Conyers is a good man. “He understands what is at stake here and he’ll do the right thing,” Pelosi said, explaining how he’s going to think about what he’s done. He’s the top Democrat on the committee that will be responsible for possible sexual harassment legislation coming soon. “A good deal of that would be done by the Judiciary Committee. And I know that John would take that into consideration.” The woman, meanwhile, first raised her complaints three years ago. Will she get to explain what’s at stake for herself?

Conyers cares about women. “He’s done a great deal to protect women,” Pelosi said, pointing out he worked on the Violence Against Women Act.
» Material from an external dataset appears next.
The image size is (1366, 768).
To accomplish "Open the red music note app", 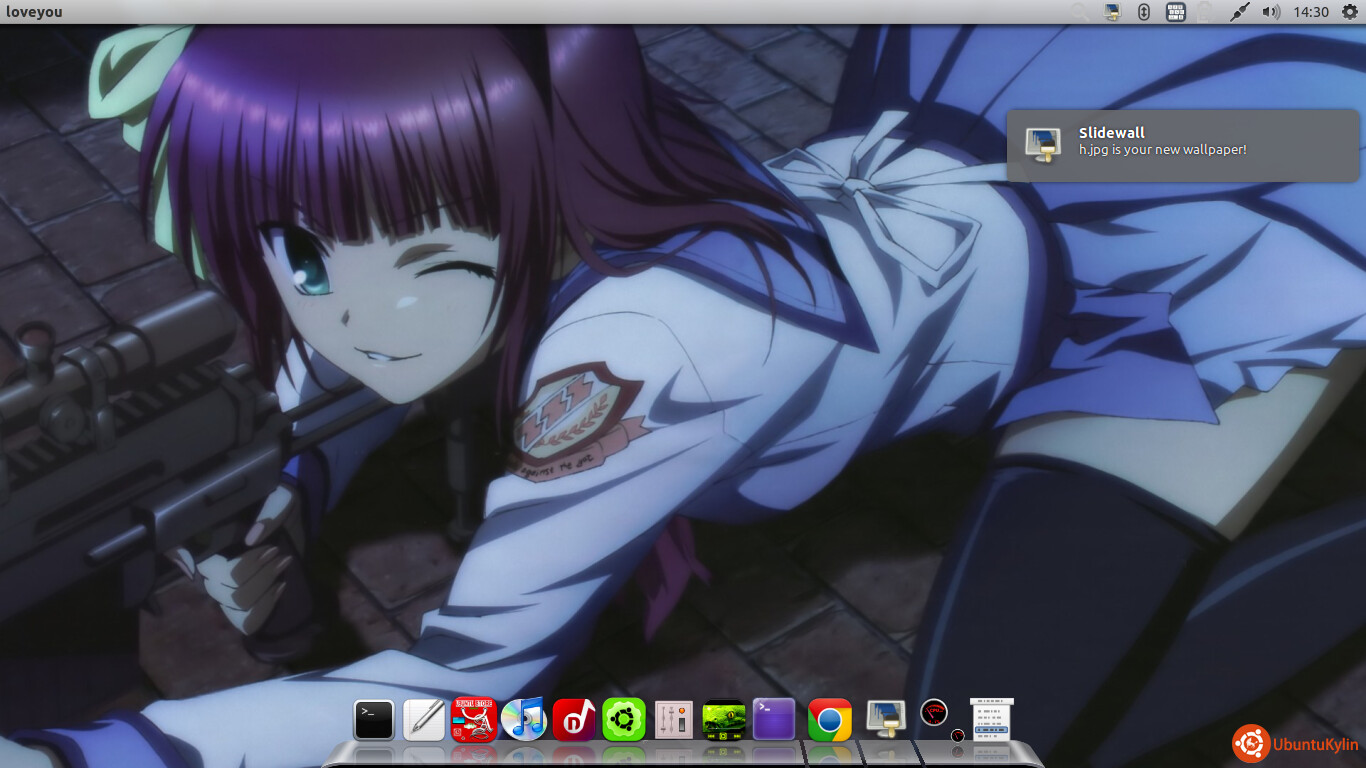I will click(x=574, y=719).
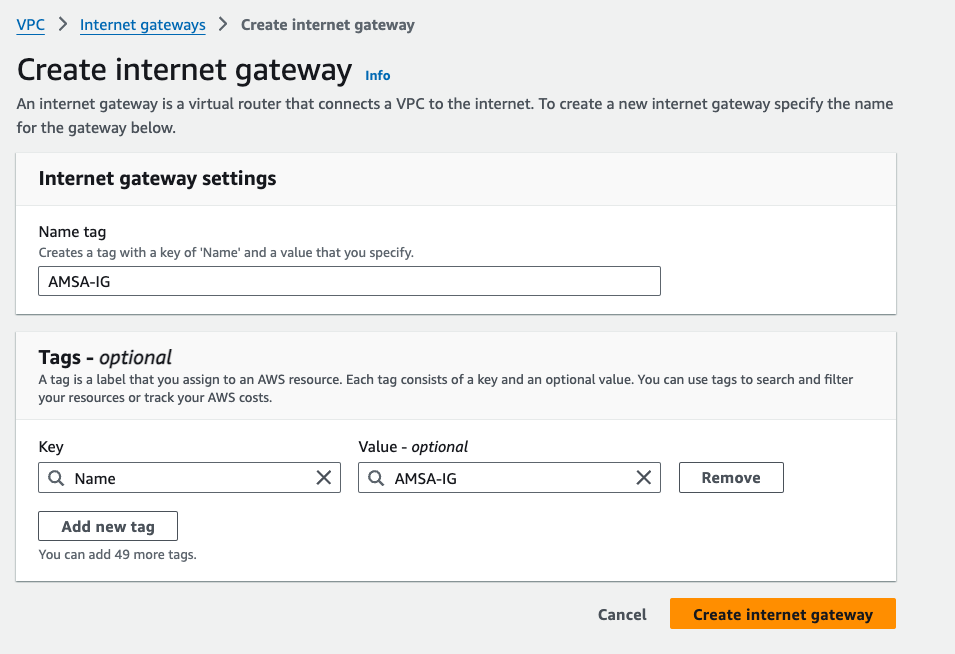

How, she implied, could he have hurt a woman who works for him?

Conyers’ behavior isn’t so bad. “Was it one accusation? Was it two?” Pelosi said when talking through how she is considering Conyers’s case. In an age of serial predators, maybe one woman’s story shouldn’t count.
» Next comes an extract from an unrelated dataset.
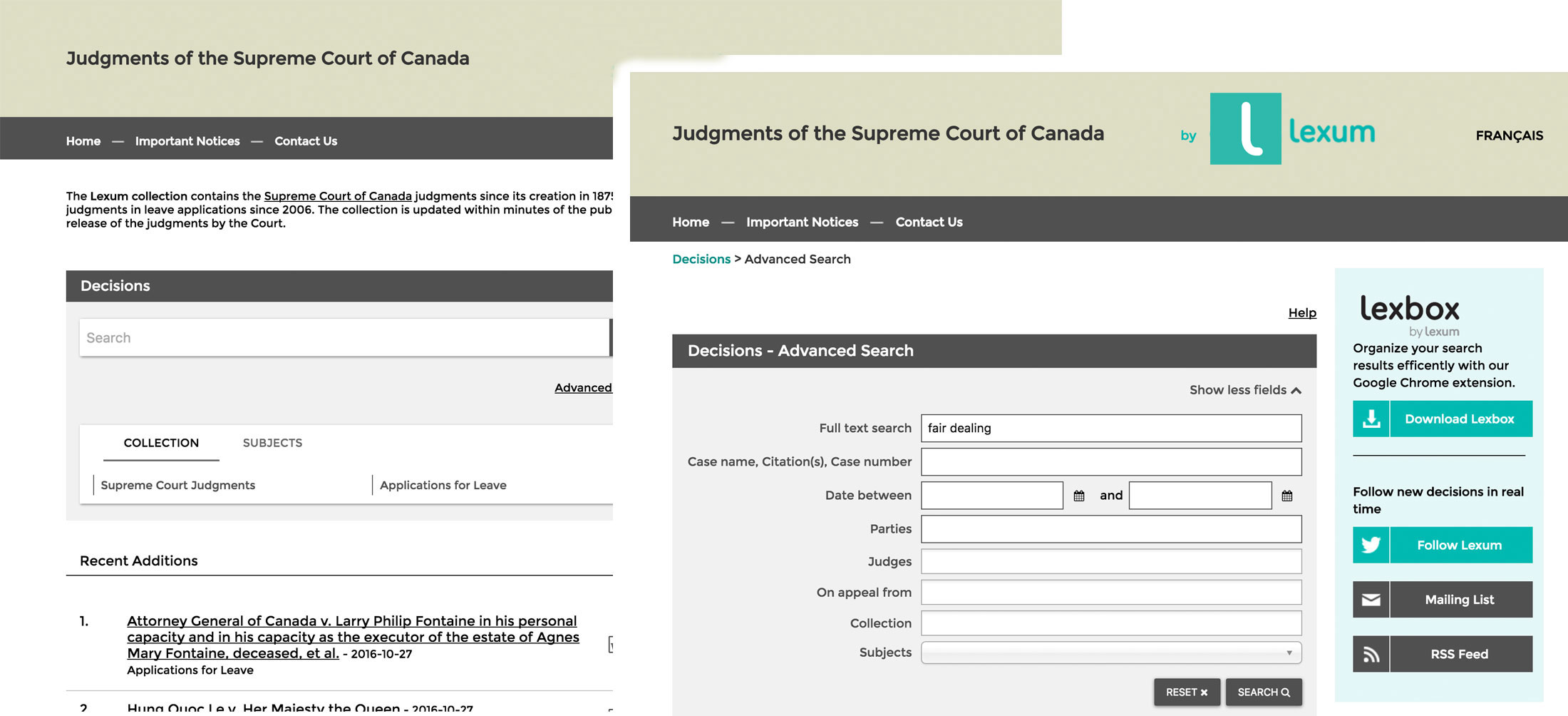
Task: Click the RSS Feed icon
Action: coord(1371,655)
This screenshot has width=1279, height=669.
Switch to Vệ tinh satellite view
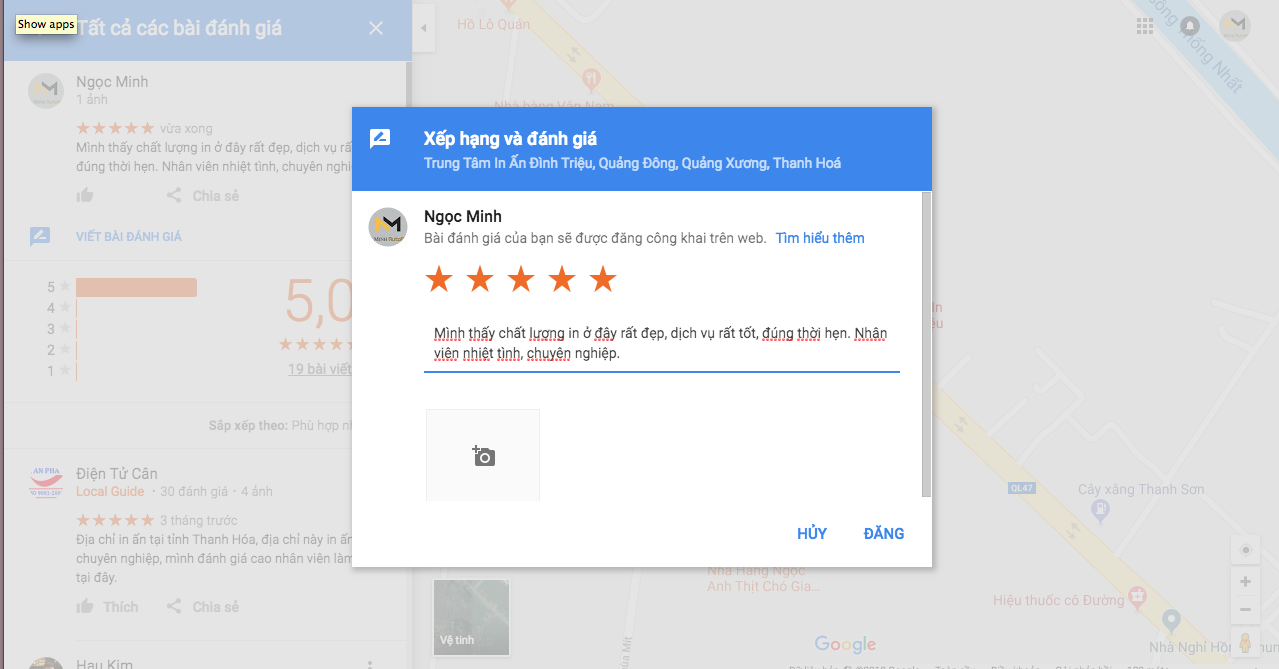[x=471, y=617]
Pelosi released a statement after the interview, cleaning up what she said and sounding much more supportive of women who make claims of harassment: “As a woman and mother of four daughters, I particularly take any accusation of sexual harassment very seriously. Any credible accusation must be reviewed by the Ethics Committee expeditiously. We are at a watershed moment on this issue, and no matter how great an individual’s legacy, it is not a license for harassment. I commend the brave women coming forward.”

Congress is also considering some reforms to the process by which people can report sexual harassment against its members, specifically the rules that keep the cases under wraps. Two weeks ago, five current and former female members of Congress came forward with their experiences of sexual harassment on the Hill, and Pelosi vocally backed proposed changes to make the system more transparent. She still supports them, she says.

But with one powerful man’s job on the line, she seemed to stand just as firmly by his side, at least for now. Conyers is 88, and his seat is in a safely Democratic district. There’s not much power for Pelosi to lose if she were to work to oust him. The decision to frame the interview as she did feels off given the current cultural moment.

In the past year, millions of women across the globe have taken to the streets to denounce Donald Trump’s policies and treatment of women; a viral social media hashtag, #MeToo, has emboldened women to share their stories of harassment and assault without shame, and women are standing up at great personal risk to name perpetrators of sexual harassment. They’re demanding to be heard.

Will the first female speaker of the House hear them? Will she listen to one woman who spoke up?

Last year, Pelosi joked about a flap between Madeleine Albright and Hillary Clinton, repeating Albright’s famous line: “There is a special place in hell for women who don't help other women.”

Whatever happens next, today Pelosi is that woman.